12. Your function def course_scheduler (course_descriptions, goal_conditions, initial_state) should return a course dictionary like that created in the code of the 9/21/17 update.

{Course(program=’CS’, designation=’1101′): CourseInfo(credits=’3′, terms=(‘Fall’, ‘Junior’), prereqs=()),
Course(program=’CS’, designation=’1151′): CourseInfo(credits=’3′, terms=(‘Spring’, ‘Soph’), prereqs=()),
Course(program=’CS’, designation=’2201′): CourseInfo(credits=’3′, terms=(‘Spring’, ‘Junior’), prereqs=()),
Course(program=’CS’, designation=’2212′): CourseInfo(credits=’3′, terms=(‘Spring’, ‘Junior’), prereqs=()),
Course(program=’CS’, designation=’2231′): CourseInfo(credits=’3′, terms=(‘Spring’, ‘Junior’), prereqs=()),
Course(program=’CS’, designation=’3250′): CourseInfo(credits=’3′, terms=(‘Fall’, ‘Senior’), prereqs=()),
Course(program=’CS’, designation=’3251′): CourseInfo(credits=’3′, terms=(‘Fall’, ‘Senior’), prereqs=()),
Course(program=’CS’, designation=’3259′): CourseInfo(credits=’3′, terms=(‘Fall’, ‘Senior’), prereqs=()),
Course(program=’CS’, designation=’3270′): CourseInfo(credits=’3′, terms=(‘Spring’, ‘Senior’), prereqs=()),
Course(program=’CS’, designation=’3281′): CourseInfo(credits=’3′, terms=(‘Spring’, ‘Senior’), prereqs=()),
Course(program=’CS’, designation=’calculus’): CourseInfo(credits=’0′, terms=(‘Spring’, ‘Senior’), prereqs=()),
Course(program=’CS’, designation=’core’): CourseInfo(credits=’0′, terms=(‘Spring’, ‘Senior’), prereqs=()),
Course(program=’CS’, designation=’mathelective’): CourseInfo(credits=’0′, terms=(‘Spring’, ‘Senior’), prereqs=()),
Course(program=’CS’, designation=’mathematics’): CourseInfo(credits=’0′, terms=(‘Spring’, ‘Senior’), prereqs=()),
Course(program=’CS’, designation=’statsprobability’): CourseInfo(credits=’0′, terms=(‘Spring’, ‘Senior’), prereqs=()),
Course(program=’EECE’, designation=’2116′): CourseInfo(credits=’3′, terms=(‘Spring’, ‘Senior’), prereqs=()),
Course(program=’EECE’, designation=’2116L’): CourseInfo(credits=’1′, terms=(‘Spring’, ‘Senior’), prereqs=()),
Course(program=’MATH’, designation=’1200′): CourseInfo(credits=’3′, terms=(‘Spring’, ‘Frosh’), prereqs=()),
Course(program=’MATH’, designation=’1201′): CourseInfo(credits=’3′, terms=(‘Fall’, ‘Soph’), prereqs=()),
Course(program=’MATH’, designation=’1301′): CourseInfo(credits=’4′, terms=(‘Spring’, ‘Soph’), prereqs=()),
Course(program=’MATH’, designation=’2300′): CourseInfo(credits=’3′, terms=(‘Fall’, ‘Junior’), prereqs=()),
Course(program=’MATH’, designation=’2410′): CourseInfo(credits=’3′, terms=(‘Spring’, ‘Junior’), prereqs=()),
Course(program=’MATH’, designation=’2810′): CourseInfo(credits=’3′, terms=(‘Spring’, ‘Senior’), prereqs=()),
Course(program=’MATH’, designation=’3640′): CourseInfo(credits=’3′, terms=(‘Fall’, ‘Senior’), prereqs=()),
Course(program=’MATH’, designation=’3641′): CourseInfo(credits=’3′, terms=(‘Spring’, ‘Senior’), prereqs=())}

13. Some niceties that you might add to the week 10 deliverable include (a) adding prerequisites of each course of a plan instead of the empty prereqs list, (b) include the title of the course in a new field that will be ignored by the autograder, (c) sort the courses in the schedule by the term they are offered.

14. In addition to these guidelines, remember that the regression planner should operate depth-first (at least the “first phase” that satisfies prerequisites should do so, if you create a two-phase approach).

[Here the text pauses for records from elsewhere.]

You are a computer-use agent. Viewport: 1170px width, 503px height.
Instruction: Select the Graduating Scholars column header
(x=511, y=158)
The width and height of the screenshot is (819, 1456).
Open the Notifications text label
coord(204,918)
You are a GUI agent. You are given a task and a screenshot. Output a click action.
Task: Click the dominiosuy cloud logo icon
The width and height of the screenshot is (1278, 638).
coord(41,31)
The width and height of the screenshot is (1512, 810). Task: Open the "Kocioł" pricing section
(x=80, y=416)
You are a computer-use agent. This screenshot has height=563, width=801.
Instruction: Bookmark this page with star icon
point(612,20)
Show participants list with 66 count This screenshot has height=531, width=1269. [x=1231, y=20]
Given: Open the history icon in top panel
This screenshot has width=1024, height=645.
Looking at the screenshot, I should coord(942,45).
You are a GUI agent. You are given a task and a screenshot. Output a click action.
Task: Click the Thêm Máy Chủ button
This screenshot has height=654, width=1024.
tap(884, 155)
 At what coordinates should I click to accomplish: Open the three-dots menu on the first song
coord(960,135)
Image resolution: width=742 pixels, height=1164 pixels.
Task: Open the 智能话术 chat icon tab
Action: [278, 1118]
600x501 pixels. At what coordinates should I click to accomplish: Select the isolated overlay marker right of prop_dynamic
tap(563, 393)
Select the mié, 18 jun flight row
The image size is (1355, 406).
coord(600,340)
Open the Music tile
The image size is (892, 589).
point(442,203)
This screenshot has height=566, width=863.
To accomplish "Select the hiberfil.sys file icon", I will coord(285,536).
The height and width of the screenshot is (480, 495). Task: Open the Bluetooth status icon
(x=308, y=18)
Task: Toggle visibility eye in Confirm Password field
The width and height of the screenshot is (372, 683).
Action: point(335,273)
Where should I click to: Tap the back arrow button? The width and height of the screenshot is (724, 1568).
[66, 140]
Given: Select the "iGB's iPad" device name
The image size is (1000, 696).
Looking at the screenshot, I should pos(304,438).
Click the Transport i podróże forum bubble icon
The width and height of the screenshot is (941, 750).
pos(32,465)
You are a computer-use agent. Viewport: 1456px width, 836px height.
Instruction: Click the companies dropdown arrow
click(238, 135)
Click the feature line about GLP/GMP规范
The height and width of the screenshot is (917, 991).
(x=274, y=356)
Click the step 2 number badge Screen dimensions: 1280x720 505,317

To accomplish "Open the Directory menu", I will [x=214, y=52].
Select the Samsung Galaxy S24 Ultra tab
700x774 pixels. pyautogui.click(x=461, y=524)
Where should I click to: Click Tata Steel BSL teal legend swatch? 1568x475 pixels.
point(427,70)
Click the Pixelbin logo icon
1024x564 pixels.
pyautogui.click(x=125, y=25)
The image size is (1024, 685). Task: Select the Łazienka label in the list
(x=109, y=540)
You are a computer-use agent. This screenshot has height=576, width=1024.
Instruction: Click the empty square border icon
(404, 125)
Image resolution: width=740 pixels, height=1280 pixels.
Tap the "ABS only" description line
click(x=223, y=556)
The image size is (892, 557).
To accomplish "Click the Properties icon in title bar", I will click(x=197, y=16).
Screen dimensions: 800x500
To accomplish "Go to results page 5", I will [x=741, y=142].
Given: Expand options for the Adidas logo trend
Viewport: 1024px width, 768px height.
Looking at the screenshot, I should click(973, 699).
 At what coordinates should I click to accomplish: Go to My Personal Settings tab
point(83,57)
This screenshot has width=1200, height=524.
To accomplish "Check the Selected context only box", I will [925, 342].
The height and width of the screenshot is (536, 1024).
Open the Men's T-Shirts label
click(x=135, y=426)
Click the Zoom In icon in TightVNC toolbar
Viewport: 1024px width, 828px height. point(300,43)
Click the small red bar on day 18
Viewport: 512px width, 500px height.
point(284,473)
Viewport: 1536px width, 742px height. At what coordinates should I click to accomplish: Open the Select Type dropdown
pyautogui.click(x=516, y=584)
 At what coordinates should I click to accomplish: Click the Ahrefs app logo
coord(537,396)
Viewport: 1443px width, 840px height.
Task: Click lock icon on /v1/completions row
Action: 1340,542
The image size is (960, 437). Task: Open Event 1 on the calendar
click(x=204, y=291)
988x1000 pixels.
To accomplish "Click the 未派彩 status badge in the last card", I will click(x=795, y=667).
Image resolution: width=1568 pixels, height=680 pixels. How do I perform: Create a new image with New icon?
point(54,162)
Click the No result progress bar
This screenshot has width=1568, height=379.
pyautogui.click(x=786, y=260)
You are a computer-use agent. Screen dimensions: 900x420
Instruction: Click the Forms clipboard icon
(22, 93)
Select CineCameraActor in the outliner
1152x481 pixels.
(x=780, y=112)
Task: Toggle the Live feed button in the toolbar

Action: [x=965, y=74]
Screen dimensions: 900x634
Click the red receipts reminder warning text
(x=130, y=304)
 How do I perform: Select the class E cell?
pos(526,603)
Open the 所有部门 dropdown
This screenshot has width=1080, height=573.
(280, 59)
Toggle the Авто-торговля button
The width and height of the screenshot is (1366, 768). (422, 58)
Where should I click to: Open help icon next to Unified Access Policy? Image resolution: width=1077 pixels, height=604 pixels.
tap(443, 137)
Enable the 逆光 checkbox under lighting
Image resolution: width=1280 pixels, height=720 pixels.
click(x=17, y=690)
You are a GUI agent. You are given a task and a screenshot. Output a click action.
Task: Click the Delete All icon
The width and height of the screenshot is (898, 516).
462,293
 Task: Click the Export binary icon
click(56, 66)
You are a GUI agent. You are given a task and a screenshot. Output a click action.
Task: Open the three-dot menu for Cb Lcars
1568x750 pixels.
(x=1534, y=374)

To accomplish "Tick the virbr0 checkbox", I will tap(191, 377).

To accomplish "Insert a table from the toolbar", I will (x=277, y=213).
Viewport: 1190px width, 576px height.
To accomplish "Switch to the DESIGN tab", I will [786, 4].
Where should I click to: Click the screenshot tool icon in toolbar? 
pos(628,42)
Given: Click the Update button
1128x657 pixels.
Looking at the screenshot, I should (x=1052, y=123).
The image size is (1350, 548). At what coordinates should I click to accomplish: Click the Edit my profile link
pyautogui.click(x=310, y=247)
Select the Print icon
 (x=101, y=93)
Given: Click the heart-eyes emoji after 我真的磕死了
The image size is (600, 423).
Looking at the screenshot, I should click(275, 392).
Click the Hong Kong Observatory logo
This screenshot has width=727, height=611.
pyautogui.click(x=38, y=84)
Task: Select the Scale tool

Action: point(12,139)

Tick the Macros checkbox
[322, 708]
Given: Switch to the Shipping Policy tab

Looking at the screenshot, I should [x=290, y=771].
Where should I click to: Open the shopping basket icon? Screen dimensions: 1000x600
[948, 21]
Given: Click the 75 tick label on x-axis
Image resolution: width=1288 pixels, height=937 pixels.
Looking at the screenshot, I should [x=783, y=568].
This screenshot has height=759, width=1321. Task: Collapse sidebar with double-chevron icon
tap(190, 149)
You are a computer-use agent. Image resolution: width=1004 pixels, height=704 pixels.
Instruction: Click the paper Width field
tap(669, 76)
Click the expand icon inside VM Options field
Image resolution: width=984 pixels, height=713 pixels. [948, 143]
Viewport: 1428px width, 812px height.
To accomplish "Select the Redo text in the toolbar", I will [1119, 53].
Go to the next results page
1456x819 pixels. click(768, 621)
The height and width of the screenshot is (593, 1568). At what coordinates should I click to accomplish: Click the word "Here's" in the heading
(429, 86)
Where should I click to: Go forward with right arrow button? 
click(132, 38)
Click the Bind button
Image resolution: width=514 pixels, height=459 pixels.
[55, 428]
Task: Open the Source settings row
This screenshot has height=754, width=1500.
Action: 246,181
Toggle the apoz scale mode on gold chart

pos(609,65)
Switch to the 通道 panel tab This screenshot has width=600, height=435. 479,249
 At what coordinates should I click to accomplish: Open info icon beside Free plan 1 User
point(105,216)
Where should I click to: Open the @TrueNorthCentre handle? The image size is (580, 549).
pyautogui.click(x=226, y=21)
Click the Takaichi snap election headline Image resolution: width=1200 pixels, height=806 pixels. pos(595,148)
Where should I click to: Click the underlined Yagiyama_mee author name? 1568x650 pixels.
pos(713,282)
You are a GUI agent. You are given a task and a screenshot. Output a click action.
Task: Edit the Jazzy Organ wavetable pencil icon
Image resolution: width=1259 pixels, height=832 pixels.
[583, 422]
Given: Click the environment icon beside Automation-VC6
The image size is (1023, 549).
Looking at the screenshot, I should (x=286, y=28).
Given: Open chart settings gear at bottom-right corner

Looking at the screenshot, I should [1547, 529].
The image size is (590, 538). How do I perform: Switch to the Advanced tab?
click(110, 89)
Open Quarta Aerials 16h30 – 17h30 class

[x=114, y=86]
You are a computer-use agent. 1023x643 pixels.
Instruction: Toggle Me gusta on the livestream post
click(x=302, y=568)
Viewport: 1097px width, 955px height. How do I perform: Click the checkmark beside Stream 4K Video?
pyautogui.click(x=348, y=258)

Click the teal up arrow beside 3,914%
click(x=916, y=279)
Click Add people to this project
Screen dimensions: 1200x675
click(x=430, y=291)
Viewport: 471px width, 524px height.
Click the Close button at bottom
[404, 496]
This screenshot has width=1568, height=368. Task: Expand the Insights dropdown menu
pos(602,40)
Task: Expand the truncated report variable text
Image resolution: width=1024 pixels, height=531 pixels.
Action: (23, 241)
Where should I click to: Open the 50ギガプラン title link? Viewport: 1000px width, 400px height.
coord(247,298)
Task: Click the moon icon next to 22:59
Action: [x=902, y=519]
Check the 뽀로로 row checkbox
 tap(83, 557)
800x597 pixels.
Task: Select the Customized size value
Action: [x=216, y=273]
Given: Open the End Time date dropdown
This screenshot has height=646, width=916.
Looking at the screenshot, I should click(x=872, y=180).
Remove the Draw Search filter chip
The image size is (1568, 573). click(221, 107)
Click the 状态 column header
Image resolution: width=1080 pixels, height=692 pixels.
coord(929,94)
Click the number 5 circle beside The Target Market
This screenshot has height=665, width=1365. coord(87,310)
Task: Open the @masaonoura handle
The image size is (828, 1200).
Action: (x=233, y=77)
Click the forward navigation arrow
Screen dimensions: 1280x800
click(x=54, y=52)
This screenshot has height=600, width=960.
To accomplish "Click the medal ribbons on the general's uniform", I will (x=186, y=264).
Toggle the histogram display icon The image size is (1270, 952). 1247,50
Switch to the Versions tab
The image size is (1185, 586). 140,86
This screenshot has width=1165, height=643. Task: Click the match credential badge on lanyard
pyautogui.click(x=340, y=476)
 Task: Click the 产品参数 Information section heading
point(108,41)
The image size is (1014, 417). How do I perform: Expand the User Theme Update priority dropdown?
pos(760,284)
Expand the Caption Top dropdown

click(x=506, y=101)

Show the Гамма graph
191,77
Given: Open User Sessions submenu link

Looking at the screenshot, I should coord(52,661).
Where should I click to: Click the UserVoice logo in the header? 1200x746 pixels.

You will extra points (up to 5%) for a well documented depth-first heuristic search. There are at least two quality values that the auto-grader will compute. Your heuristic will probably be intended to reduce one or both of these values.

  • One quality measure is the total number of credit hours in a plan that your planner creates for a test problem. For example, if the goal conditions are simply (CS, 4260), and your planner scheduled 4260 in (Spring, Senior), (CS 3251) in (Fall, Senior), (CS 3250) in (Spring, Junior), (CS 2201) in (Fall, Junior), and (CS 1101) in (Spring, Soph), and then fills these 5 semesters up to 12 credits, then this is not as good a plan as a 4 semester solution that has (CS 3250) and (CS 3251) in the same semester.
  • The autograder will also compute the total number of semesters required (not including gap semesters with no courses).